(Records of locating words and elements)

--- START ---

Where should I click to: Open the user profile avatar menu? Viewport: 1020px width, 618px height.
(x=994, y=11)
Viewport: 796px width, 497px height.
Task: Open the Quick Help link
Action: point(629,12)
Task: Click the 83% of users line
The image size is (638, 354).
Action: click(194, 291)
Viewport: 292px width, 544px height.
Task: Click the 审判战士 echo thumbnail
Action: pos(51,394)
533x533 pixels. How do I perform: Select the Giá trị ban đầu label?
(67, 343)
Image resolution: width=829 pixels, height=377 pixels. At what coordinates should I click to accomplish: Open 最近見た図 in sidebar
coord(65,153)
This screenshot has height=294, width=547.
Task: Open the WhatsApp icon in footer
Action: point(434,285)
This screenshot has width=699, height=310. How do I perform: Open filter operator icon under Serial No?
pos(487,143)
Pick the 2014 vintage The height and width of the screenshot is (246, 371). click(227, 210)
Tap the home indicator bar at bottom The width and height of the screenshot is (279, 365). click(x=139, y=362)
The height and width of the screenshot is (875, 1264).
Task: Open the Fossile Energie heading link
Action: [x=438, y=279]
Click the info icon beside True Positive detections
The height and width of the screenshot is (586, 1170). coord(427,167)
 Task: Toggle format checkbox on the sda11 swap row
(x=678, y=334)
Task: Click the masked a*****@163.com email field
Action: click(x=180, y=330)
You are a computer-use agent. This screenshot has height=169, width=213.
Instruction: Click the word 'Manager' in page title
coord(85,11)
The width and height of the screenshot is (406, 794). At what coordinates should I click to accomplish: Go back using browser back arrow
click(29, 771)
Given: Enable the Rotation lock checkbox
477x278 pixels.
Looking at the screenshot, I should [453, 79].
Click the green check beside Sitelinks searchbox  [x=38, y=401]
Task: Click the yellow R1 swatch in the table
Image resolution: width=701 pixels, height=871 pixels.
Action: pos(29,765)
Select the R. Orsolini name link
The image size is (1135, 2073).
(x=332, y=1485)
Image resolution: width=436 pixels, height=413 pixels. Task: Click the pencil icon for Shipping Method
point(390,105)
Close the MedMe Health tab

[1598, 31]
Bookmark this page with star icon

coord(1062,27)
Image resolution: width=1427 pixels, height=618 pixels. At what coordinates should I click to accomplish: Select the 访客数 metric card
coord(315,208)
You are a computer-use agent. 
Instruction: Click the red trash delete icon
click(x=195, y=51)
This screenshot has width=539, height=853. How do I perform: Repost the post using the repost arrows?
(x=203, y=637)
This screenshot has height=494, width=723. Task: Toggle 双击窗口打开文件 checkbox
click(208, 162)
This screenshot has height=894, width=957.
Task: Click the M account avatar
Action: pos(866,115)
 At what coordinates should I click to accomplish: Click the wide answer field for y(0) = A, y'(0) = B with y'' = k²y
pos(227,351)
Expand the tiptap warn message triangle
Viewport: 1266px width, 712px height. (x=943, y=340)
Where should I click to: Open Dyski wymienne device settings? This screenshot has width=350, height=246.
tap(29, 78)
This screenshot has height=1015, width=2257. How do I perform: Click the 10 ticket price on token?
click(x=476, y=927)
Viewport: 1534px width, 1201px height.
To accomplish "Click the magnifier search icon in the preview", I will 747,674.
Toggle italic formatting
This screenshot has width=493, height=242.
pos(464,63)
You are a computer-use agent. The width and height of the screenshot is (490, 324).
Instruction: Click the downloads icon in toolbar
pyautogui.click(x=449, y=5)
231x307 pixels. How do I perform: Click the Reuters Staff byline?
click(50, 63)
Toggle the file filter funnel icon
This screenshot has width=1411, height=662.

--- END ---

Return the rows unchanged, starting at the one containing "Image resolution: width=1427" and ending at the final row, with both included.

Image resolution: width=1427 pixels, height=618 pixels. At what coordinates should I click to accomplish: Select the 访客数 metric card
coord(315,208)
You are a computer-use agent. 
Instruction: Click the red trash delete icon
click(x=195, y=51)
This screenshot has width=539, height=853. How do I perform: Repost the post using the repost arrows?
(x=203, y=637)
This screenshot has height=494, width=723. Task: Toggle 双击窗口打开文件 checkbox
click(208, 162)
This screenshot has height=894, width=957.
Task: Click the M account avatar
Action: pos(866,115)
 At what coordinates should I click to accomplish: Click the wide answer field for y(0) = A, y'(0) = B with y'' = k²y
pos(227,351)
Expand the tiptap warn message triangle
Viewport: 1266px width, 712px height. (x=943, y=340)
Where should I click to: Open Dyski wymienne device settings? This screenshot has width=350, height=246.
tap(29, 78)
This screenshot has height=1015, width=2257. How do I perform: Click the 10 ticket price on token?
click(x=476, y=927)
Viewport: 1534px width, 1201px height.
To accomplish "Click the magnifier search icon in the preview", I will 747,674.
Toggle italic formatting
This screenshot has width=493, height=242.
pos(464,63)
You are a computer-use agent. The width and height of the screenshot is (490, 324).
Instruction: Click the downloads icon in toolbar
pyautogui.click(x=449, y=5)
231x307 pixels. How do I perform: Click the Reuters Staff byline?
click(50, 63)
Toggle the file filter funnel icon
This screenshot has width=1411, height=662.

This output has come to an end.